One of the things that I told a story about last time I was here was our watsonx challenge. Internally, we do a challenge every year for the last three years. The first year, we gave everybody access to all sorts of tools and processes and burned lots of energy. Lots of people played, lots of people learned. The second year we did a very similar thing. This year we've learned our lesson in the last two years. We had lots of people building POCs of things that would never go live. We had hundreds of IBMers, well, thousands, 167,000 this year participating. Imagine that all building POCs, all doing things that are never going to go to production. That doesn't really make people happy. It also burns a lot of power.

This year, what we did was change the model. We said, you're going to build a business case. You're going to get all the training. You're going to get your learning about AI, but you're not necessarily going to build something until you go to phase two. In phase one we had 15,550 proposals submitted, and only 116 of them got selected as something that we would actually invest in. They built 116 MVPs. Of those 116, 12 were winning solutions which will go forward and be invested in by the business.

So we had many fewer people building things that are just going to get thrown away. That's the problem with hackathons and challenges. You build a lot of things, and then people get disappointed because their thing's getting thrown away. This time there are fewer people disappointed that their stuff's going to get thrown away. To be honest, there are probably a few more of those 116 that advanced that will end up being done. Because we did build an MVP, it was to the point of not just a POC but an MVP. We had coaches with each one of these teams so we could be more efficient in how we worked. We didn't have everybody playing with LLMs in a way that we could just burn through our GPUs. We allowed only a small subset of teams to actually build the process, and therefore it was much more energy efficient. It was actually more efficient for the organization. I hope it will end up being a more positive experience for many people because the last few years we've had people say, I built something and now it didn't go anywhere. This time we have fewer people who get to say that, and I think it will be a lot fewer in the end.
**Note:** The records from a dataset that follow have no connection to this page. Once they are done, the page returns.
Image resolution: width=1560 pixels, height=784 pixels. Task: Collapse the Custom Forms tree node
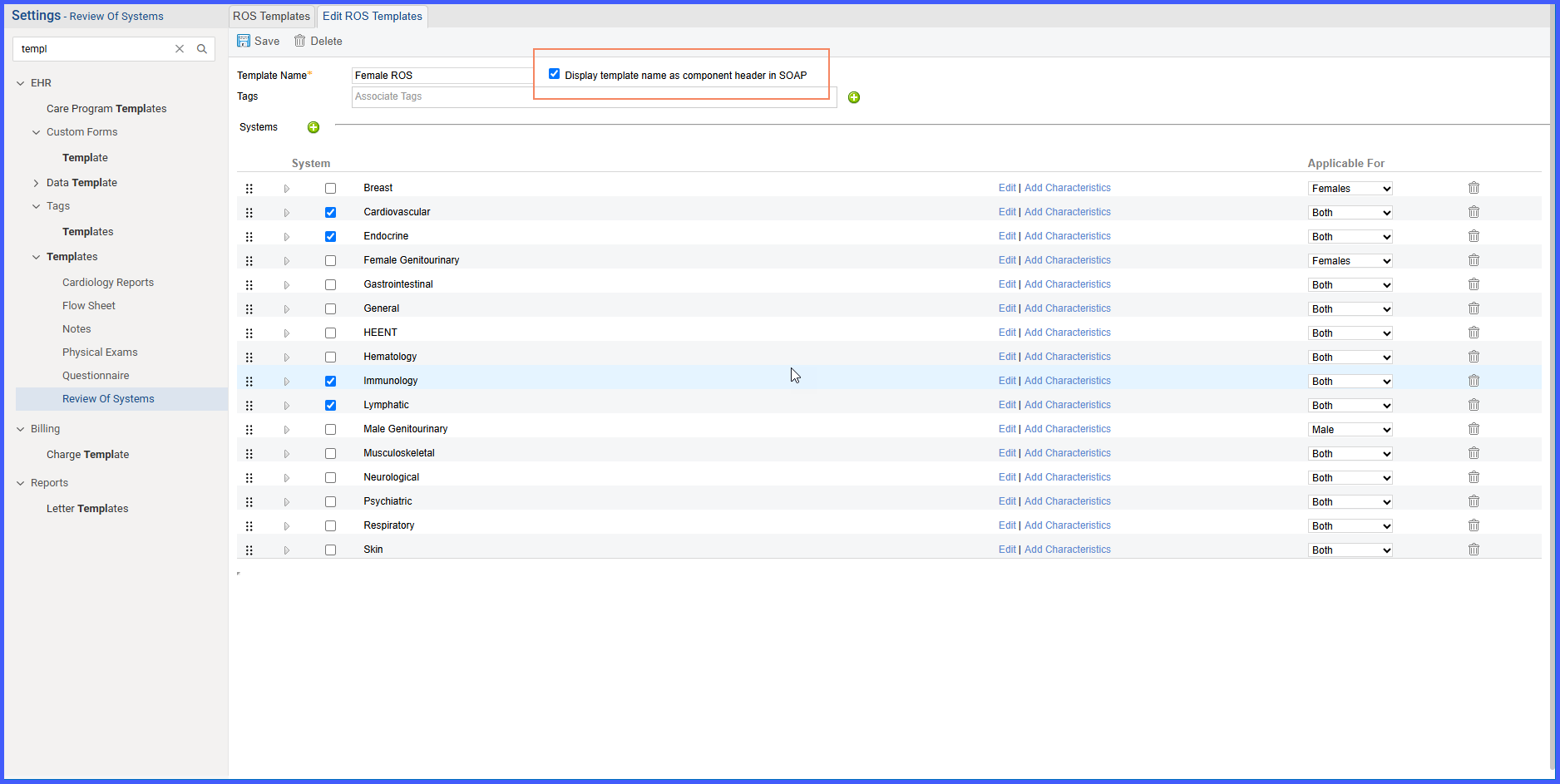(x=36, y=132)

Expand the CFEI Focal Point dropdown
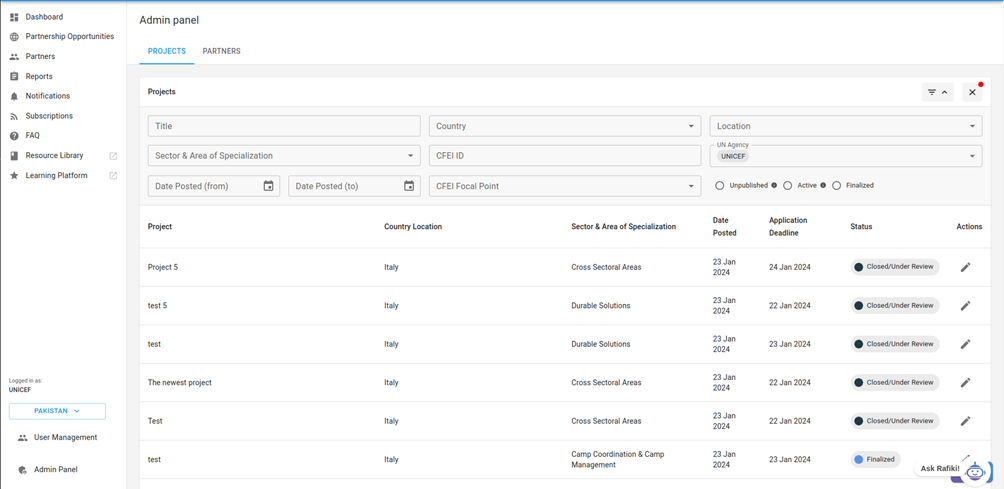[564, 186]
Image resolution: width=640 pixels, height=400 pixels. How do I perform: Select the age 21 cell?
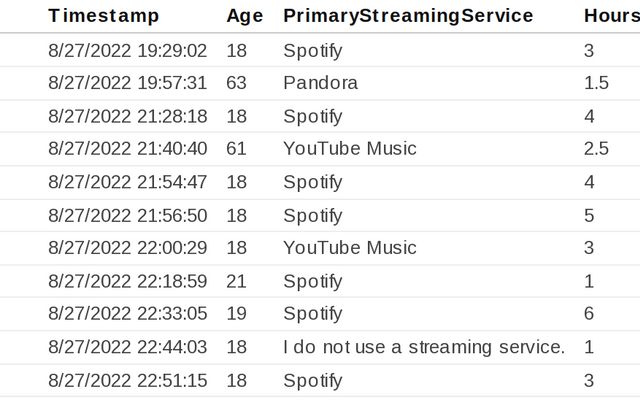click(x=236, y=281)
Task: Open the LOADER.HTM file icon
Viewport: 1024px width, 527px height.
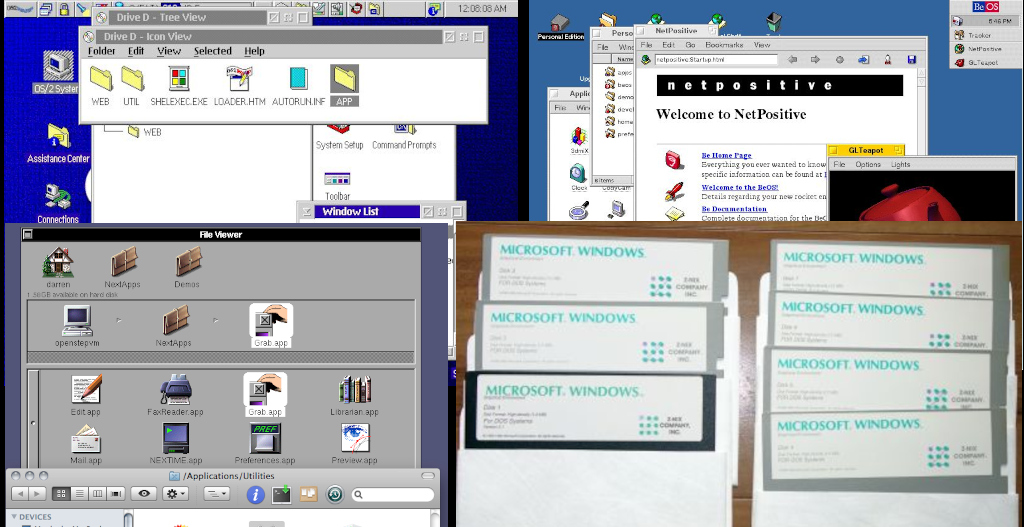Action: [x=239, y=80]
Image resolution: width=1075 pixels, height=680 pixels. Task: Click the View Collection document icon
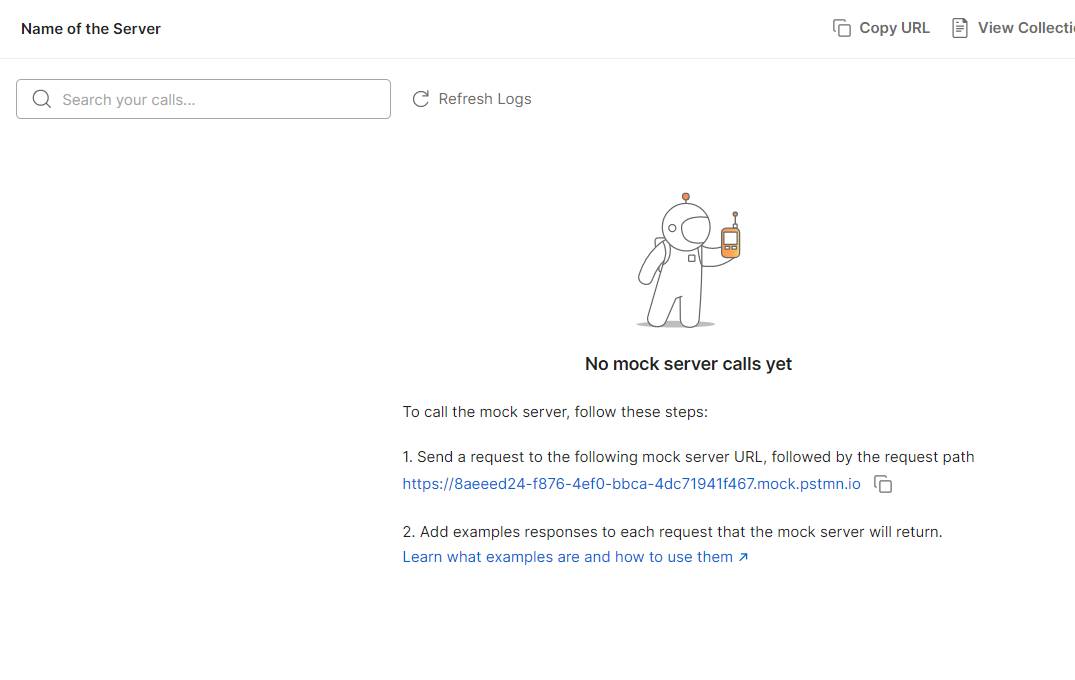click(960, 28)
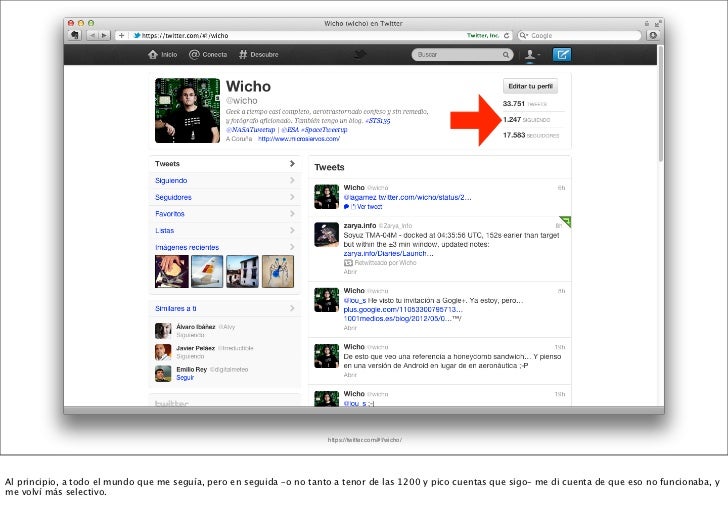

This is an example of how we went from way too much power consumption to understanding what's the impact of what we're causing to happen. I think this is partially through the maturity of using AI. We need to think about how we're doing it. Our new version of Watson Code Assistant that is used inside IBM has a little meter on it: how much have you burned? How much money have you burned so far? So it's clear to developers what they're doing, and we need to add that to more of the things that we're doing. But it gives people an insight into what they're doing in the environment.

One of the things that we were asked is, what's the problem that still remains? This is my ask: when you go back, think about the power and the water that you're using as a company in your AI processes. What's the right way as an industry to help us recognize that this is a problem that we have to look at? How can we improve our utilization? Maybe showing the real cost will help, or I'm open to other suggestions.

I think we all need help in this area because we all need to figure out how we don't build a power plant next to every data center so that we can run AI models to create recipes or take your choice of random something. I'm not saying we shouldn't use AI, but we need to be responsible in what we do.

Thank you for coming. Hopefully this was helpful.